> [Directive] Return every line of the material below unchanged, from the line containing "Where should I" down to the end of the material, leaving the pictures out.

> [Extracted material]

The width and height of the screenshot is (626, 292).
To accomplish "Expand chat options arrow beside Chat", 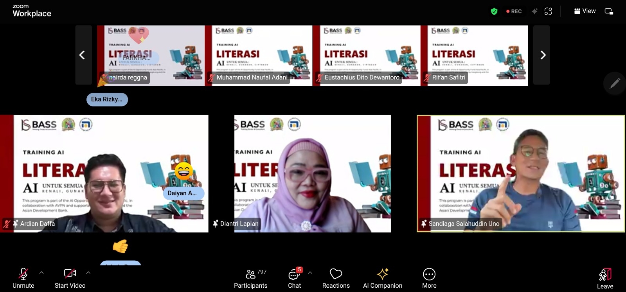I will pos(310,272).
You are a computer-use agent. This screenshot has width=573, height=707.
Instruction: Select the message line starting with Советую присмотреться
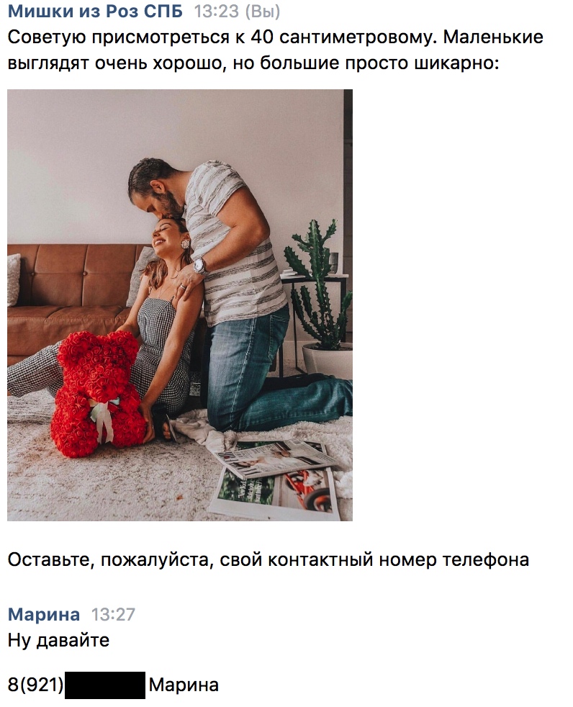[x=276, y=37]
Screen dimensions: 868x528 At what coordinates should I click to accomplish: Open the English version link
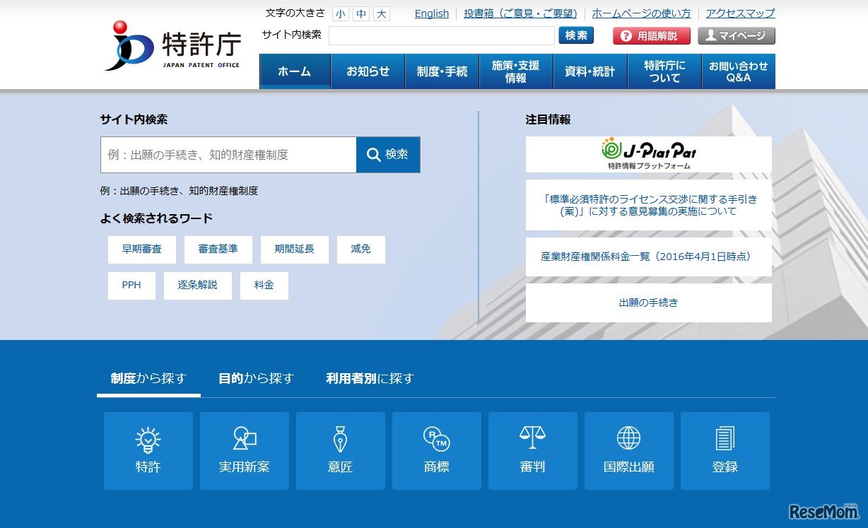[x=431, y=13]
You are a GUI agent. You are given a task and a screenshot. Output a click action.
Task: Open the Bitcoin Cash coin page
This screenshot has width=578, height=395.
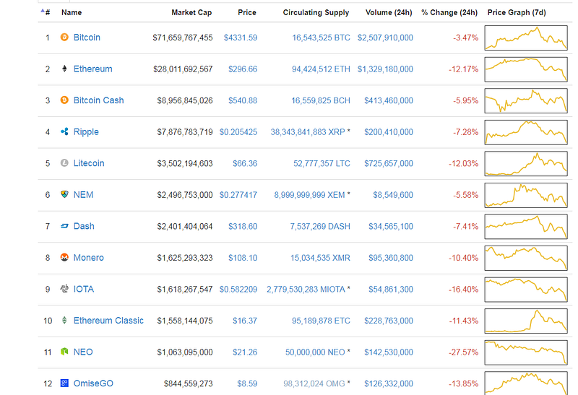[98, 100]
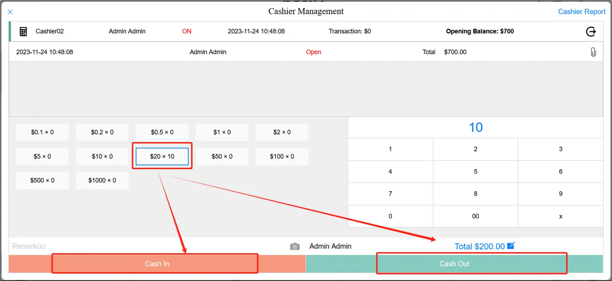Select the $20 × 10 denomination

tap(162, 157)
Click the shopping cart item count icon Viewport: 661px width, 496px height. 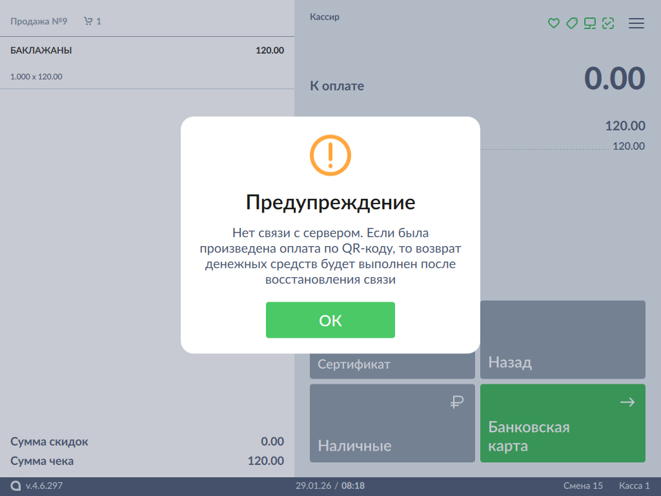(x=88, y=21)
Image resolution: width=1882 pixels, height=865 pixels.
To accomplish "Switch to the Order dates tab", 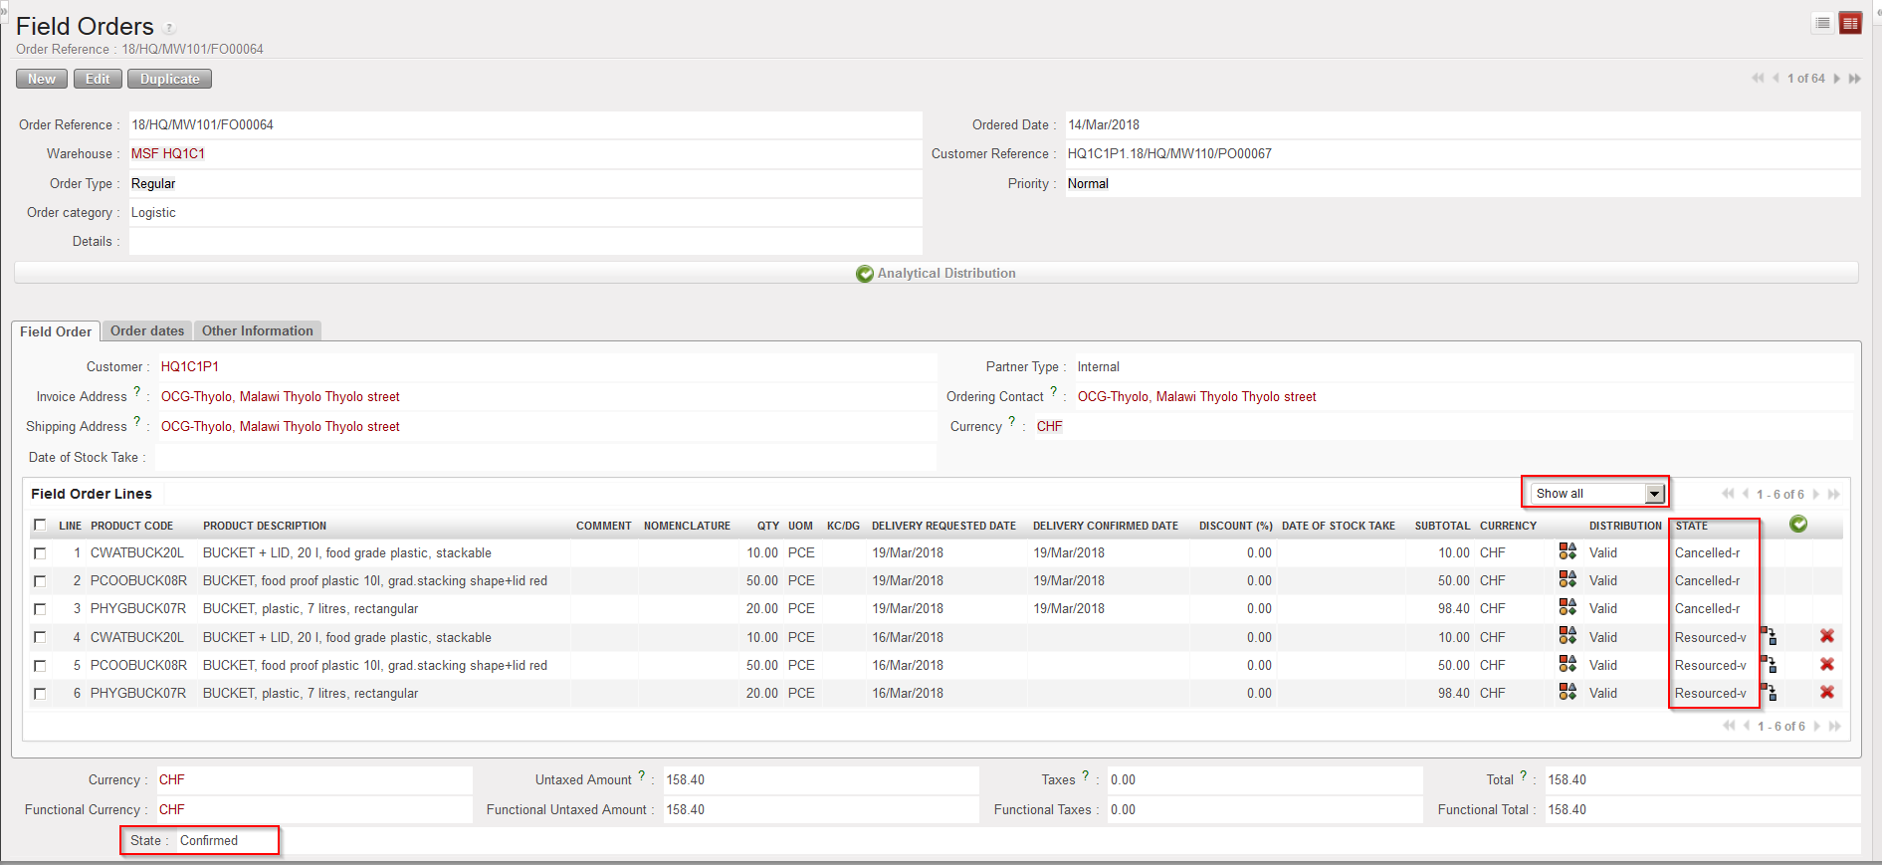I will 147,331.
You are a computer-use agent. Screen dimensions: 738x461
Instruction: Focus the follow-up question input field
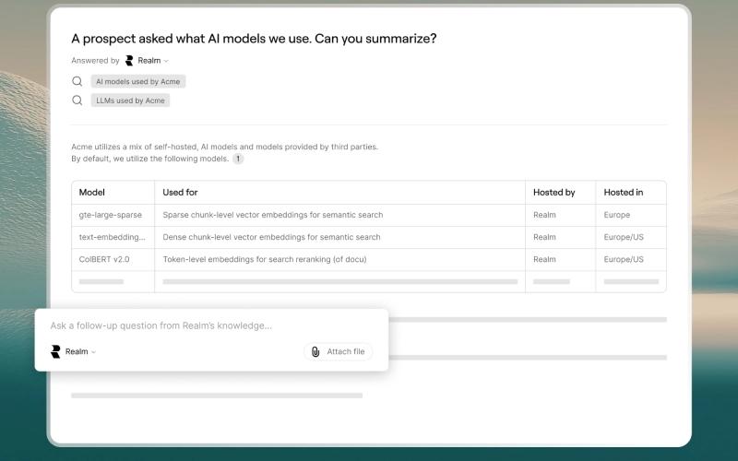(211, 325)
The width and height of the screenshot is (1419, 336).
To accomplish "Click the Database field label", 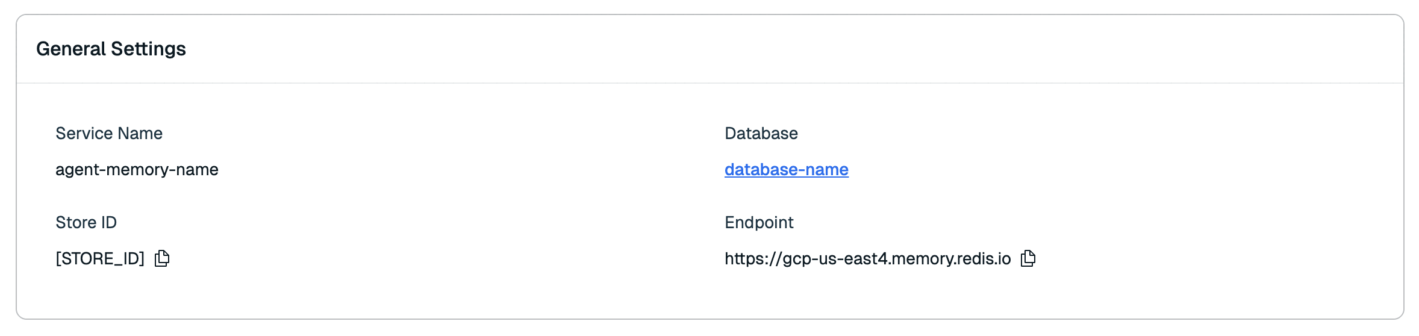I will pos(761,133).
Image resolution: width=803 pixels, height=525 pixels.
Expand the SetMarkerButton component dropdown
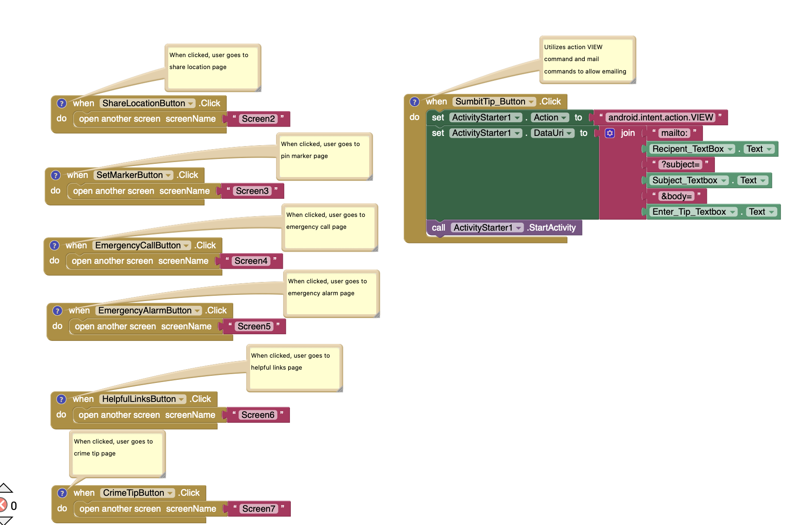click(x=168, y=175)
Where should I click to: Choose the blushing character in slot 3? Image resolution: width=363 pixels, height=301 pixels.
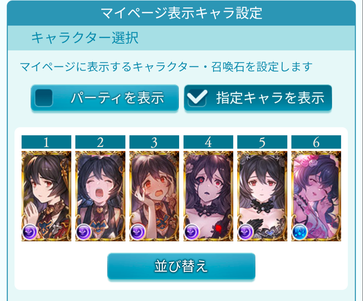click(x=154, y=196)
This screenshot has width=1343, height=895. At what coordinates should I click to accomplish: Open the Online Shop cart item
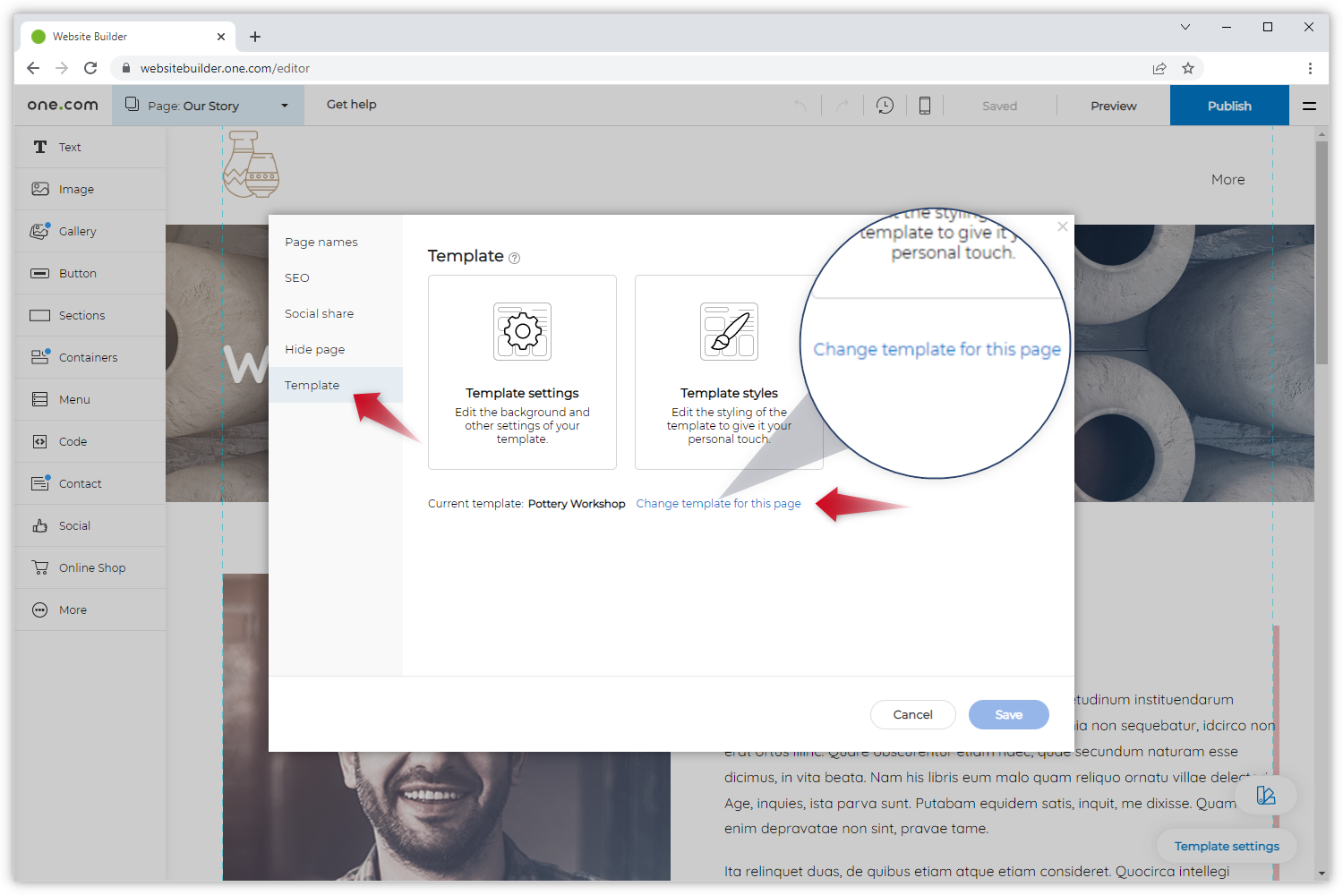pyautogui.click(x=91, y=567)
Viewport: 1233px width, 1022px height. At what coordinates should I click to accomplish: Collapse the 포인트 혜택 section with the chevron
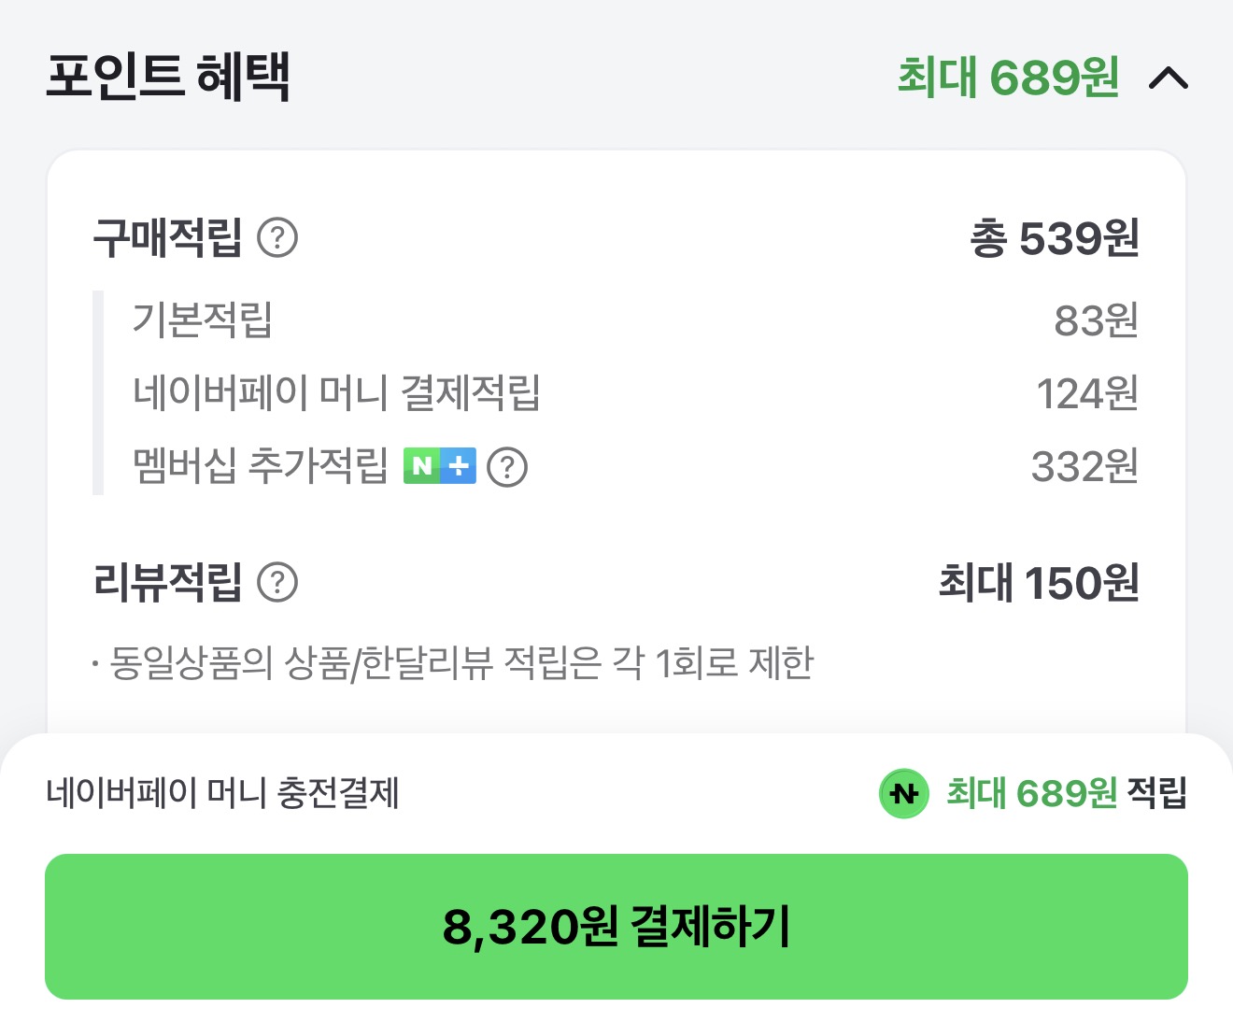click(x=1169, y=79)
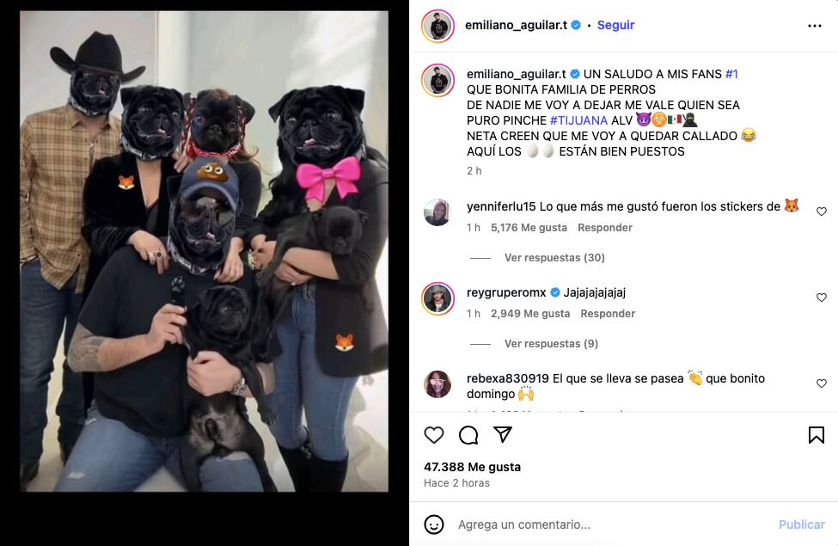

> [Written answer]
Where should I click to: Choose the blushing character in slot 3? Image resolution: width=363 pixels, height=301 pixels.
click(x=154, y=196)
This screenshot has width=1343, height=895. At what coordinates should I click to accomplish: Open the Online Shop cart item
pyautogui.click(x=91, y=567)
Viewport: 1233px width, 1022px height. At what coordinates should I click to accomplish: Collapse the 포인트 혜택 section with the chevron
click(x=1169, y=79)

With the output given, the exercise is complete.